▶ [Data]
------
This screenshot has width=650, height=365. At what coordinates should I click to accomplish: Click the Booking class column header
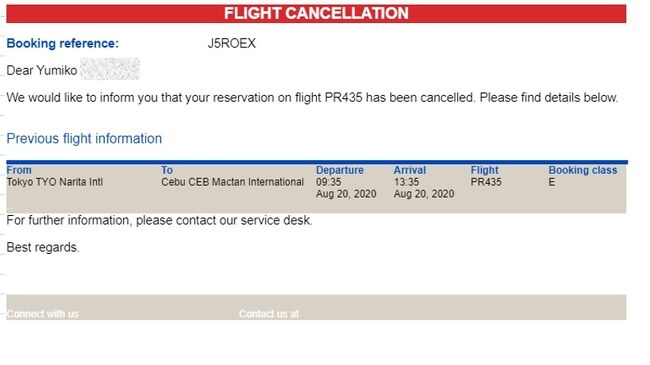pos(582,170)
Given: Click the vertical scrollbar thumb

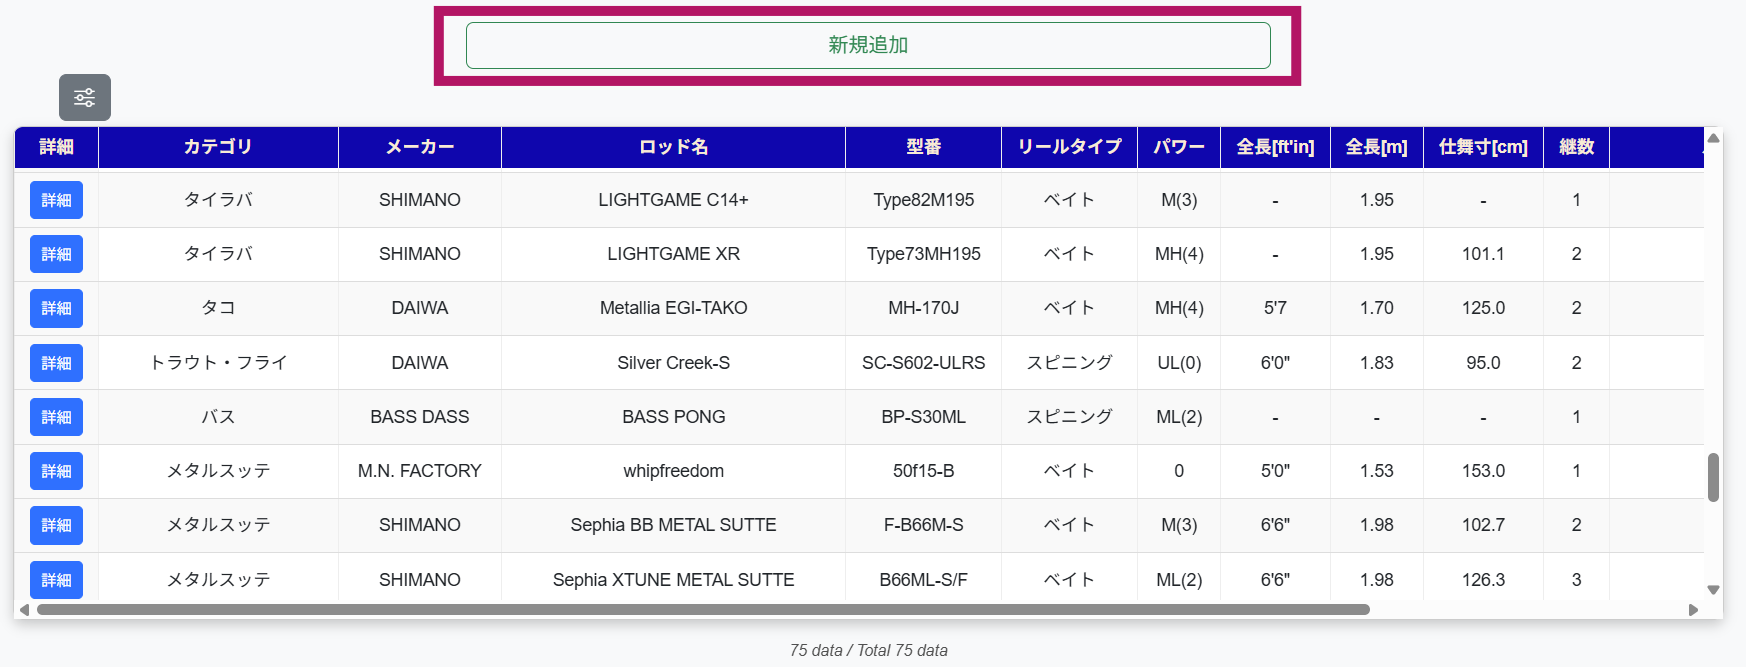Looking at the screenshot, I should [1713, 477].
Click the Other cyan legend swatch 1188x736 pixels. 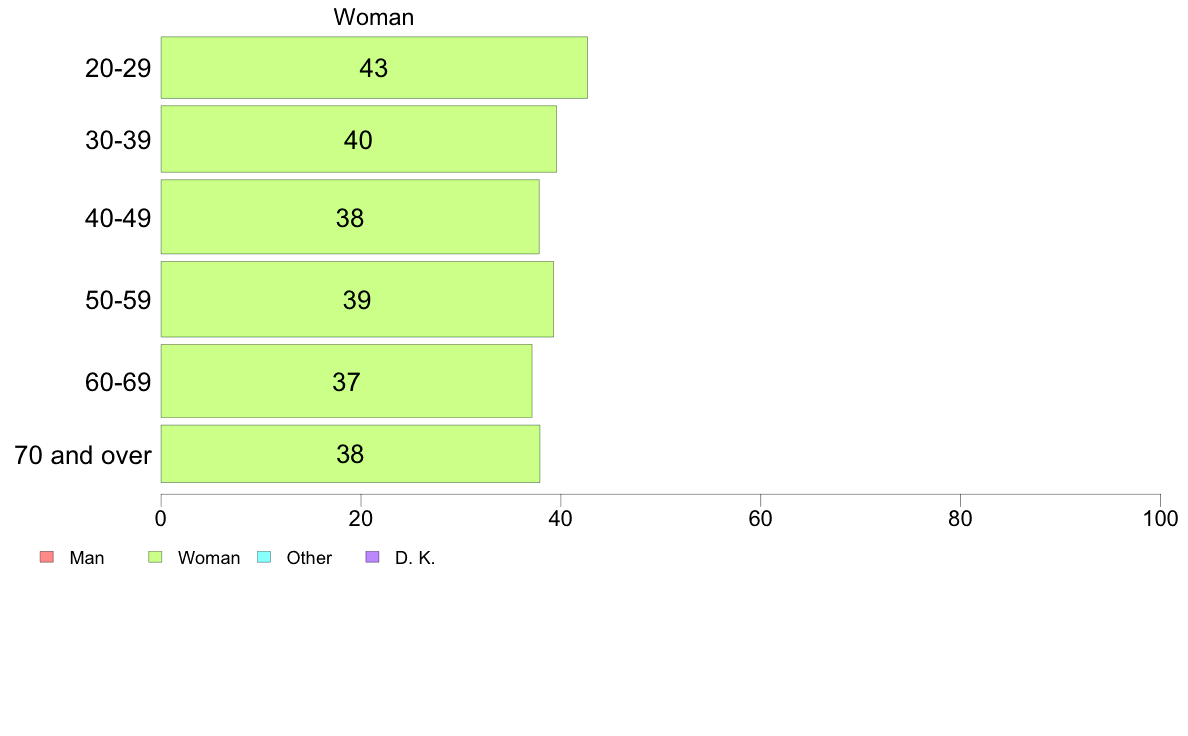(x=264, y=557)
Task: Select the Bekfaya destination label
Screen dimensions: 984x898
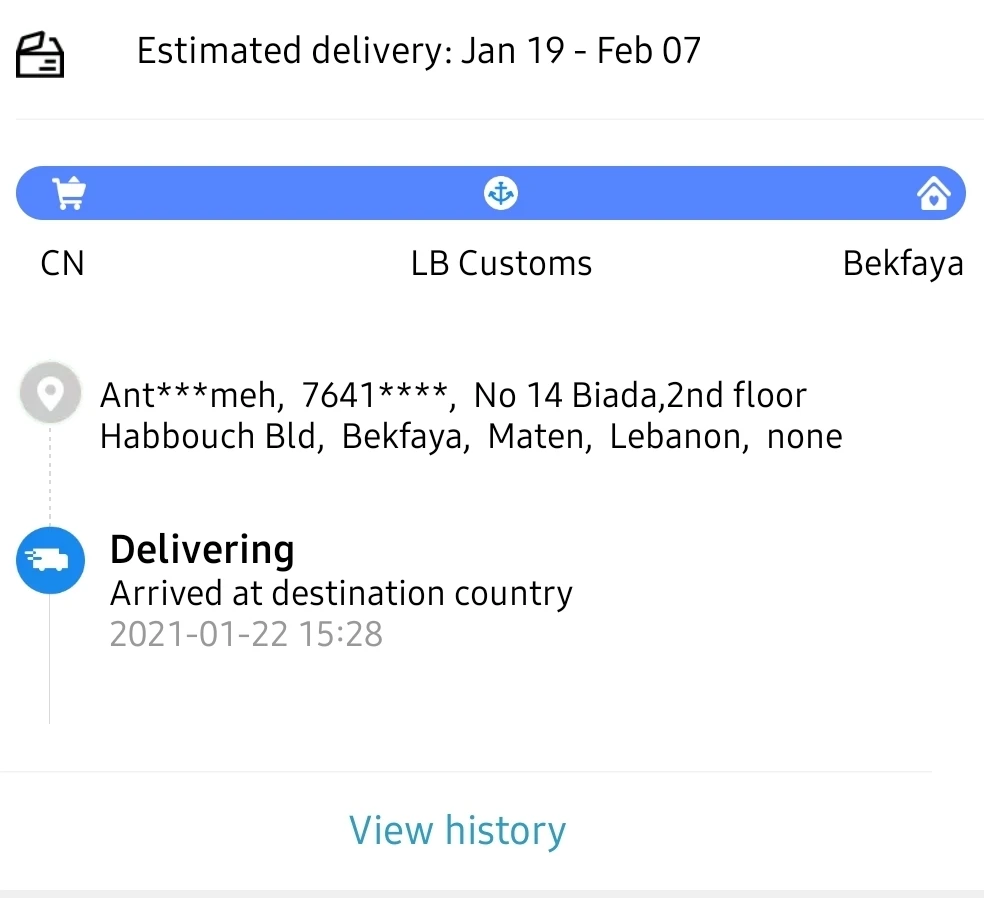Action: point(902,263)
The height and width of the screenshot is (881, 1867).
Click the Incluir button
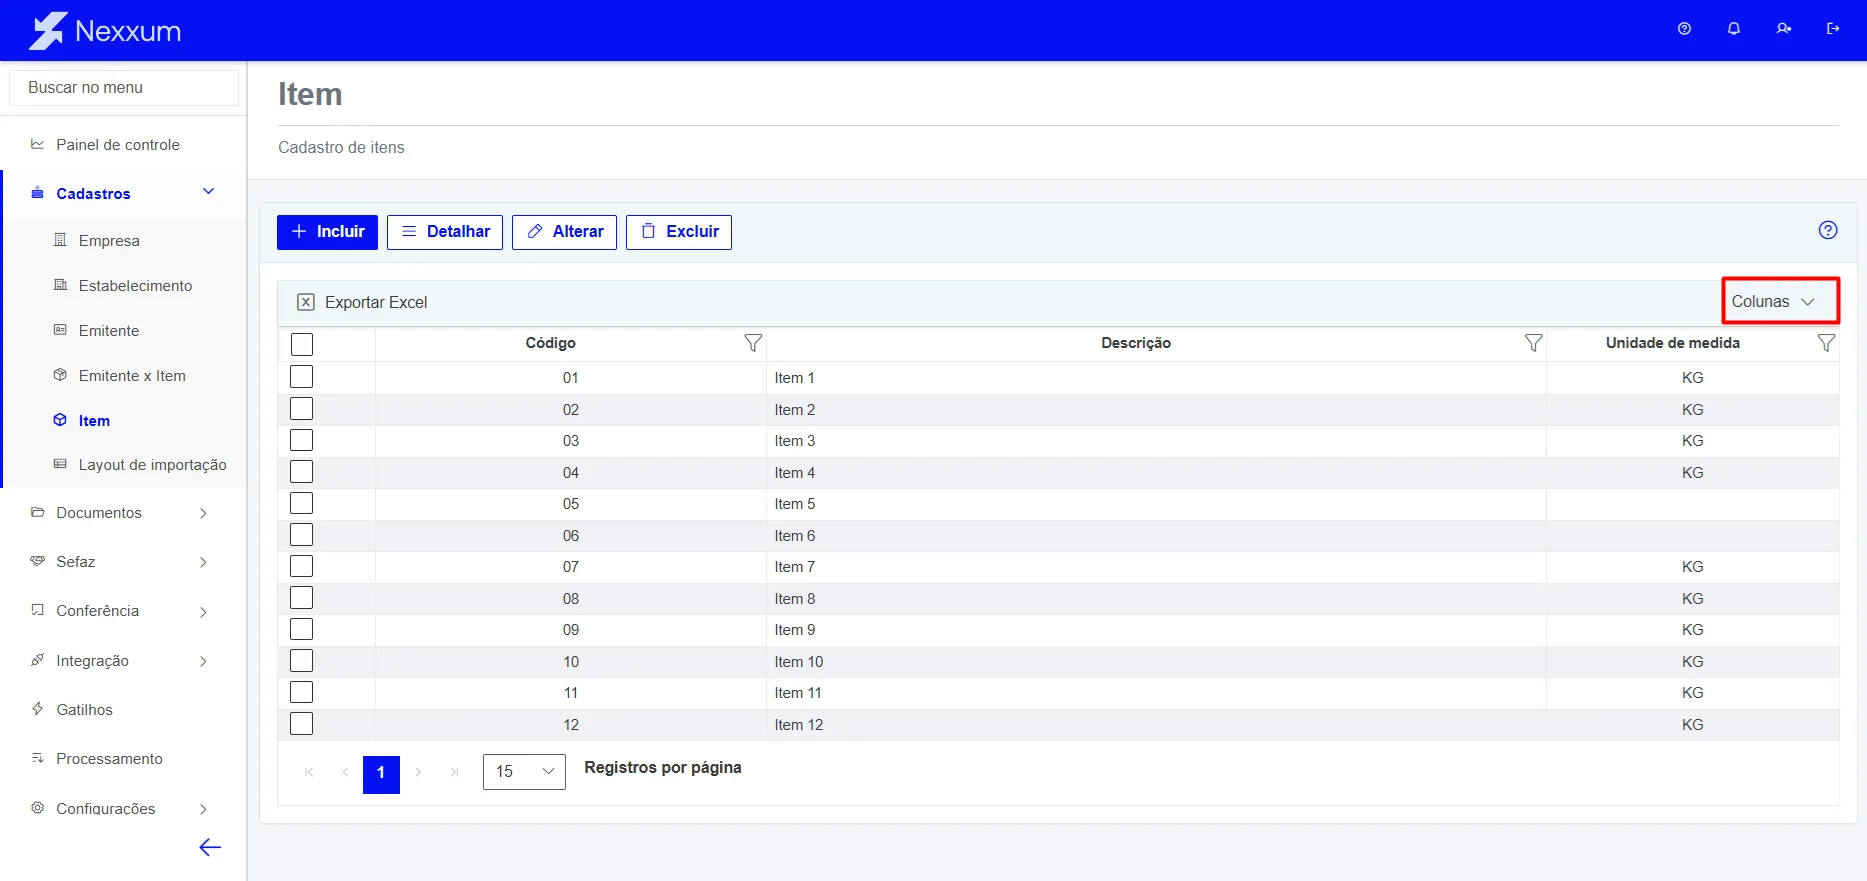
------
▶ [Problem requirements] Leaving pictures aside, give again word for word each line from the one with "Task: Select the Bekfaya destination label" to the final line of the entries.

▶ [Answer for the task]
Task: Select the Bekfaya destination label
Screen dimensions: 984x898
Action: point(902,263)
The height and width of the screenshot is (881, 1867).
Click the Incluir button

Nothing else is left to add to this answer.